Expedia CEO Dara Khosrowshahi. (GeekWire Photo).
Expedia CEO Dara Khosrowshahi. (GeekWire Photo).

JC: Think about what you just said in the context going back to when Expedia started 20 years ago and when it was really a travel agent that became displaced by the service. What’s the coolest thing that you’re excited about in terms of implementing of all the new technologies that could be coming in the next five, 10, 20 years?

Khosrowshahi: To me that kind of unstructured search is really cool. I’ve got a family, I’ve got four kids, so when we travel, we need room for six and for me to be able to ask for a search for a direct flight to New York City, with six adjoining seats or two adjoining seats and just get the flights that have the availability, versus my hunting and pecking, that would be really cool, to make a search, and for the computer to know instantly that this is a family-friendly hotel that I’m looking for, versus, again, making me look for everything, would be really exciting for us going forward.

JC: You mention kind of the rocky road that Expedia’s had for 20 years, not just a rocket ship ride to the moon, but, going forward 20 years, what do you see as the biggest challenge in front of the business? Maybe 20 years is too far to look out. Three to five.

Khosrowshahi: Well, I think the biggest challenge for us at this point is to keep the innovation and keep the speed up. As companies get bigger, they tend to slow down. It’s a universal law. Our response has been to keep breaking up the company. We have all these independent units, all these independent brands that are doing their own thing. They don’t have to come to me to ask for permission to do something. They just do it. As you get bigger, bureaucracy takes over and you slow down, and we’ve go to fight it and we’ve got to fight it actively.

JC: The brand strategy, because you’ve got Hotels.com, HomeAway, Travelocity, that’s a conscious effort to, obviously, keep the power of those brands. But is it conscious to keep the organization more entrepreneurial?

Khosrowshahi: Absolutely. Planned economies don’t do well and we don’t want to be a planned company. We want to allow these brands to be entrepreneurial and to actually compete with each other, as well as compete with others, and then we think the best ideas surface and the best ideas win.

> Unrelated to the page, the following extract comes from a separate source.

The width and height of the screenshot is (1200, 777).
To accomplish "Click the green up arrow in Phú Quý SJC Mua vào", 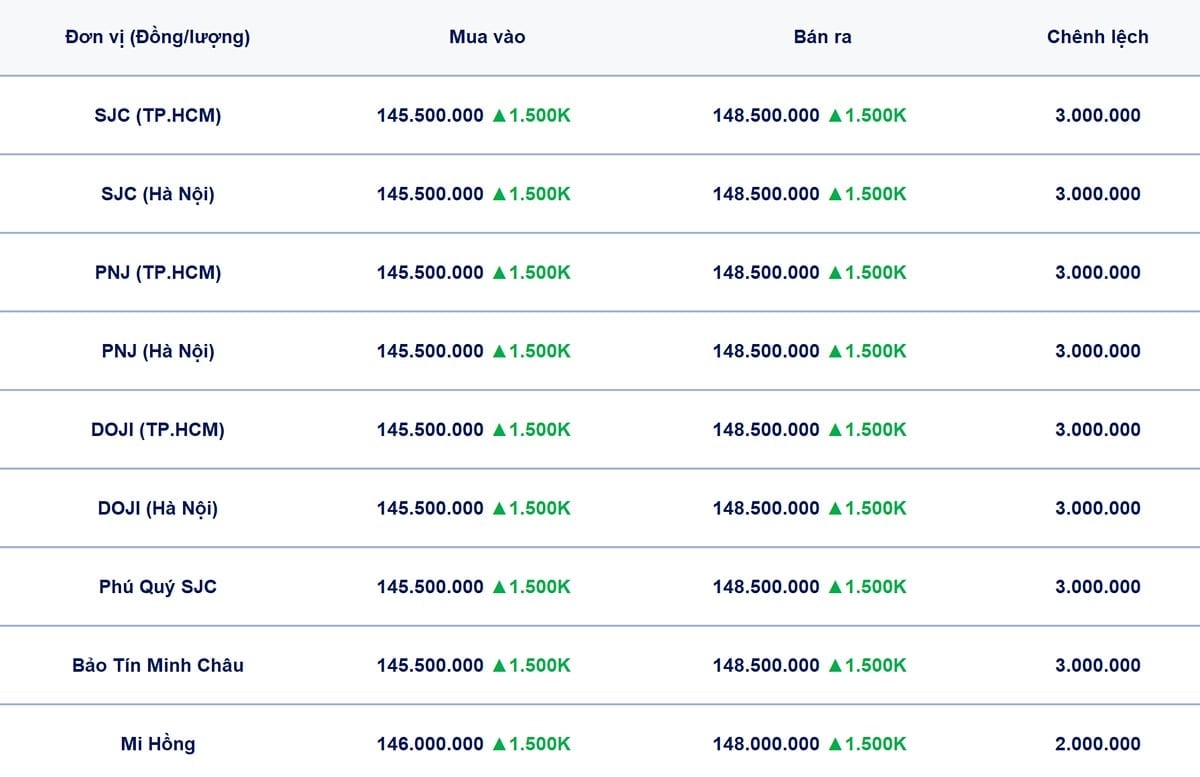I will coord(499,586).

TB: It’s been interesting talking to some of the executives here today. That’s one thing that surprised me. They compete but then they also share what they learn so they can all get better. It seems like a really interesting dynamic.

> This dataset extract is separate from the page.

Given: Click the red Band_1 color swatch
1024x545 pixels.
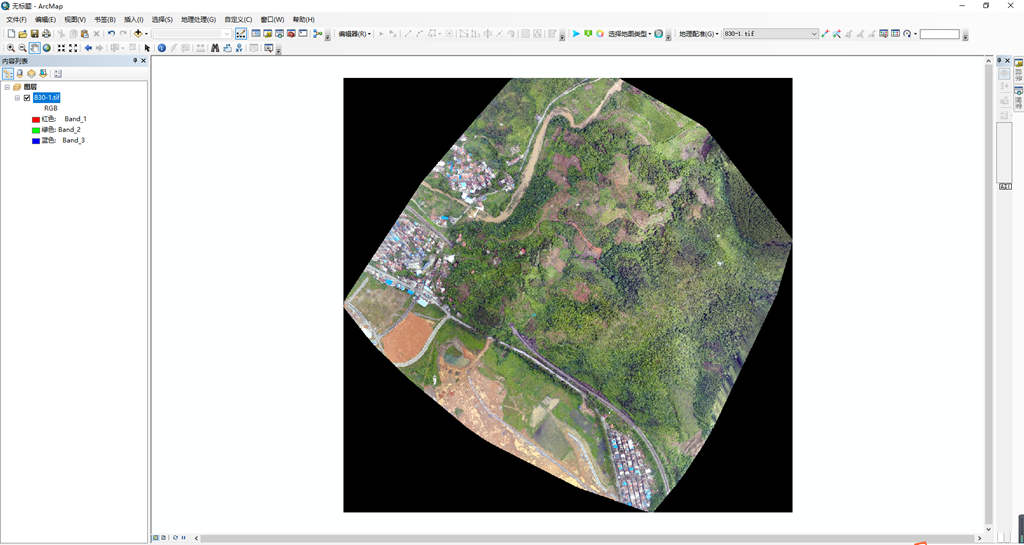Looking at the screenshot, I should 36,119.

Khosrowshahi: As a group we’ve become a better overall competitor. It took time and it took trust, probably 7, 8 years ago you’d have had a different attitude at the company, but these are folks who have gone through battles together and the trust really is there to share and to actively try to get the other player to be stronger.

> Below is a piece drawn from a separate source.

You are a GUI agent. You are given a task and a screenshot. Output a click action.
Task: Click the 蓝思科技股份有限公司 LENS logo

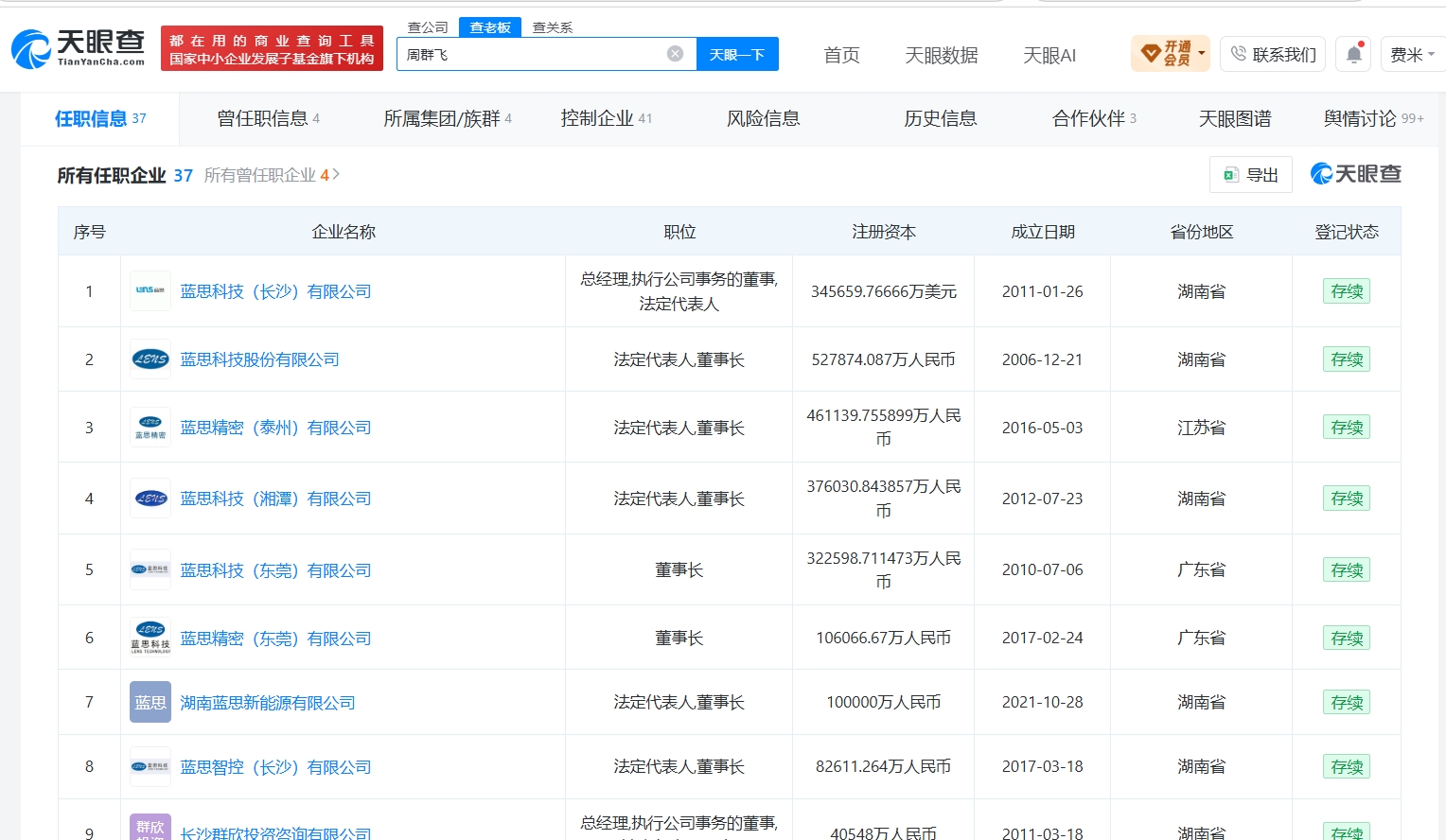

JC: Talk about the polar opposite, Todd, from the Microsoft days. Those were historically the problems within Microsoft.

TB: The fiefdoms. Where you have Windows versus Office and everything like that. It sounds like you’ve kind of gotten the best of both worlds, where they’re competing, but then they’re also cooperating.

Khosrowshahi: For now, but we don’t take it for granted.

TB: Dara, any final thoughts that you want to share with us here as we conclude? What should your people know about Expedia at 20 years-old?

Khosrowshahi: I think Expedia at 20 years-old is just getting started. This is a company that we want to be known as one of the great global Internet companies out there. I don’t think we quite get our due and five or 10 years from now, we certainly will.

TB: Great, well Dara Khosrowshahi, the CEO of Expedia Inc., thank you very much for being on the show.

Khosrowshahi: Thank you for having me, it’s been a pleasure.